This past week I found myself cornered in a lengthy discussion. It was with a 10-year-old I had just met. And it was about superheroes. I made a point to introduce myself to him mainly because I felt sorry for him. He was the only child in a room full of adults having adult conversation.

I told him I liked the Captain America shirt he was wearing. His eyes lit up and then the floodgates opened. He talked with me about every relevant superhero and superhero movie over the last decade. Now I enjoy superheroes and superhero movies. I’ve written about this before here and here. But, honestly, I don’t care that much. There was an adult conversation that I was wanted to be (and was supposed to be) a part of, but I couldn’t. I was stuck talking about the merits of capes and utility belts. I don’t know how it began, but I do know how it ended. The boy pulled a superhero book out of his backpack and went through each character profile with me…all 200 of them.

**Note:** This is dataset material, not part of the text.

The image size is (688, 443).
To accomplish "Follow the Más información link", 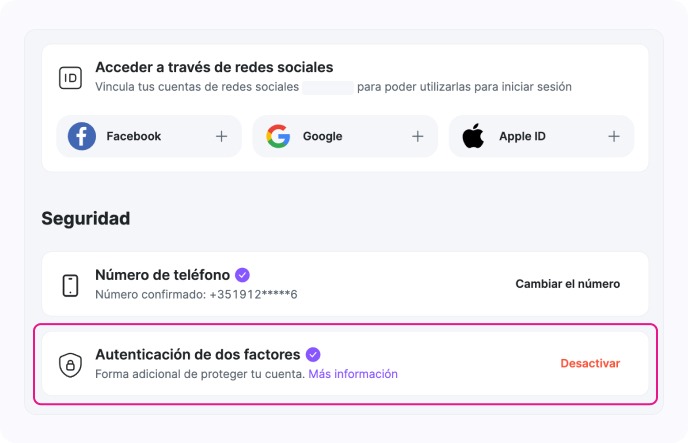I will [352, 374].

At the end of the evening, it was time to leave. I had missed much of the adult conversation in the room. The boy’s father pulled me aside and said sarcastically, “Thanks for talking with my son about superheroes for 12 hours!” Recognizing the sarcasm, I just smiled and nodded. Then he said, “No, seriously, thank you.”

While driving away, I began reflecting on my evening. I am a big believer in meaningful conversations. I’ve created a company and a game for kids that seeks to encourage such conversations. And I can honestly say that this was not one of them. At no point did we talk about anything resembling the pursuit of truth, goodness, or purpose.

However, I was reminded of something I heard many years ago. During my college years, I worked at a faith-based sports camp each summer. I remember one of the camp directors saying “Kids spell love T-I-M-E.” Simply put, he encouraged us counselors to spend time with the kids. To get to know them. To ask questions. To listen to their stories. To be patient. To encourage. To be sincerely interested. Love is demonstrated through time and focused attention.

If that boy experienced even a small measure of love talking about superheroes, then I guess it was a meaningful conversation after all.